Die vorgetragene Anpreisung der verkauften Werke in den Verkaufsgesprächen enthält auch in ihrem tatsächlichen Kern - überwiegend - keine unzutreffenden Behauptungen, die eine tatbestandsmäßige Täuschung darstellten. Es lag auf der Hand, dass es sich bei den verkauften Werken nicht um Kapitalanlagen im klassischen Sinne handelte. Auch wenn sie als „ausgezeichnete Altersversorgung“ angepriesen worden sein sollen, war offensichtlich, dass dies nicht im Sinne einer sicheren Kapitalanlage verstanden werden konnte. Auch für den durchschnittlichen Erklärungsempfänger mag aus der Anpreisung als Kapitalanlage allenfalls geschlossen werden können, dass spekulativ eine Wertsteigerung möglich sei. Dass eine solche Behauptung falsch gewesen wäre, ist weder dargelegt noch sonst ersichtlich.

Die Kläger haben im Übrigen nicht behauptet, dass Angaben zu einer Wertentwicklung vergleichbarer Werke in der Vergangenheit getätigt worden seien, die unzutreffend gewesen wären. Auch haben sie nicht vorgetragen, dass insbesondere zu Unrecht das Vorhandensein eines geregelten Marktes vorgespiegelt worden wäre, über den die verkauften Werke zu Preisen veräußert werden könnten, die nach objektiven Maßstäben gebildet wären.

Betreffend den Vertrag vom 17. November 2006 haben die Kläger zwar behauptet, der dortige Verkäufer, Herr C. S. habe ihnen gegenüber geschildert, die bis dahin gekauften Bücher hätten schon eine Wertsteigerung von 100 % erfahren und ihnen eine Adresse gegeben, wo man diese Behauptung nachlesen könne. Diesen Vortrag hat der Kläger zu 1 in der mündlichen Verhandlung vor dem Landgericht dahingehend korrigiert, dass von einer Wertsteigerung in Höhe von 50 - 60 % die Rede gewesen sei. Abgesehen davon, dass expliziter Vortrag der Kläger zur Unwahrheit dieser Behauptung fehlt, wäre ein hierauf beruhendes Anfechtungsrecht aber jedenfalls nach § 124 Abs. 1, 2 BGB verfristet. Der Kläger zu 1 hat nach seinen Angaben in der mündlichen Verhandlung unter der von dem Verkäufer genannten Adresse „nichts“ gefunden. Vielmehr habe er etwa 1 Jahr später (mithin Ende 2007/Anfang 2008) unter anderem bei eBay die dort gehandelten Preise für die Bücher nachgesehen und „horrend niedrige Preise“ gefunden. Er kannte daher jedenfalls zu diesem Zeitpunkt die Unrichtigkeit der behaupteten Angaben des Verkäufers. Der Kläger zu 1 war dabei jedenfalls Wissensvertreter der Klägerin zu 2. Er hat den Kaufvertrag vom 17. November 2006 als Käufer allein unterzeichnet und daher die Klägerin zu 2 beim Vertragsschluss vertreten.

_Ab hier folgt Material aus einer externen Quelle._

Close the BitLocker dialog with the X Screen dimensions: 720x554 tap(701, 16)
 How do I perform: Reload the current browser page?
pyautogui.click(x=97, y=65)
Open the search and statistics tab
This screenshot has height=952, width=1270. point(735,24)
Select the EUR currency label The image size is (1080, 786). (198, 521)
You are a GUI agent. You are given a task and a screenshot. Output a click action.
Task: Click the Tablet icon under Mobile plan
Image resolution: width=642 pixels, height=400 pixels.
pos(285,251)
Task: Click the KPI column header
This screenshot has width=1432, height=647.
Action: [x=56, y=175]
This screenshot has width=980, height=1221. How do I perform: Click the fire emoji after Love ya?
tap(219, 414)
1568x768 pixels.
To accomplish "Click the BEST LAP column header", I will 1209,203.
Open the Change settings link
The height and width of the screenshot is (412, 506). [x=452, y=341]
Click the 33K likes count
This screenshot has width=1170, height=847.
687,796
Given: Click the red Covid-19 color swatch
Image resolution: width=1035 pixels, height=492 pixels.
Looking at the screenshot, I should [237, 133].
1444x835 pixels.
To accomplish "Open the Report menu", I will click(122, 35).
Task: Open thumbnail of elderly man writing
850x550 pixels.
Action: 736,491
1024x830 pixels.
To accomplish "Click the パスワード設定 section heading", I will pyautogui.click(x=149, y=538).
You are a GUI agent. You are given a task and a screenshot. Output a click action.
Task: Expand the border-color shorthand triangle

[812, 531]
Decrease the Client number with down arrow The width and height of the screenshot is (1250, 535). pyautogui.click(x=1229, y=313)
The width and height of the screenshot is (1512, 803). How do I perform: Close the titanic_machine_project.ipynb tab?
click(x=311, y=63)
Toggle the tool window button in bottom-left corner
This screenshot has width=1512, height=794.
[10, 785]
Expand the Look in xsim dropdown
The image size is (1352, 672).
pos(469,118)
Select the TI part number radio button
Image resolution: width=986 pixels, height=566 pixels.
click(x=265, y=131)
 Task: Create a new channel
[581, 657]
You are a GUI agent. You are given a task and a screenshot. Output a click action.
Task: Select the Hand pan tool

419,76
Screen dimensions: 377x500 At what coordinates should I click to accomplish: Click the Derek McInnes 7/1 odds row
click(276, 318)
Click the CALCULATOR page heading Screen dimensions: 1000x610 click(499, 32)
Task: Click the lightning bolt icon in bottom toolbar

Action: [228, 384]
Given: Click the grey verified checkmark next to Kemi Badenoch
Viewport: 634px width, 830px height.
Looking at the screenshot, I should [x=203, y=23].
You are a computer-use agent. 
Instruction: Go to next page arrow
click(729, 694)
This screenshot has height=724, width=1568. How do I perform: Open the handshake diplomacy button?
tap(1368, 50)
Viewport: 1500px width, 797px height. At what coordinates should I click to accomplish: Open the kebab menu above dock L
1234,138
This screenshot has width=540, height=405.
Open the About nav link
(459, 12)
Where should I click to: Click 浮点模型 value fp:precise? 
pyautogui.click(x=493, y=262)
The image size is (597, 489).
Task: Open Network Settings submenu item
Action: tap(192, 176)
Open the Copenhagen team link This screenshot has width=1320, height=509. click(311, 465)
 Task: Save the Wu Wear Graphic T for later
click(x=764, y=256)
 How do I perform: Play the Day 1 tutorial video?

Im Übrigen wurden die Werke nach dem Vortrag der Kläger nicht allein als Wertanlage, sondern auch zur Nutzung verkauft, unter anderem für die Schulausbildung der Kinder der Kläger. Zwar sind derart umfangreiche Nachschlagewerke für einen solchen Zweck übertrieben und nicht zwingend erforderlich. Ein solches zwingendes Erfordernis haben die Verkäufer aber nach dem klägerischen Vortrag auch nicht vorgespiegelt. Ungeeignet und nutzlos sind die Werke jedenfalls nicht, was die Kläger auch nicht geltend machen.

b) Eine arglistige Täuschung über den Wert der verkauften Werke haben die Kläger nicht schlüssig dargelegt: Wären diese tatsächlich erheblich über ihrem tatsächlichen Wert veräußert worden, hätte aufgrund der Zusammenschau mit der Anpreisung als Wertanlage zwar eine Aufklärungspflicht der Handelsvertreter bestehen können. Eine derartige Diskrepanz zum tatsächlichen Wert der gekauften Werke ist jedoch nicht schlüssig dargelegt.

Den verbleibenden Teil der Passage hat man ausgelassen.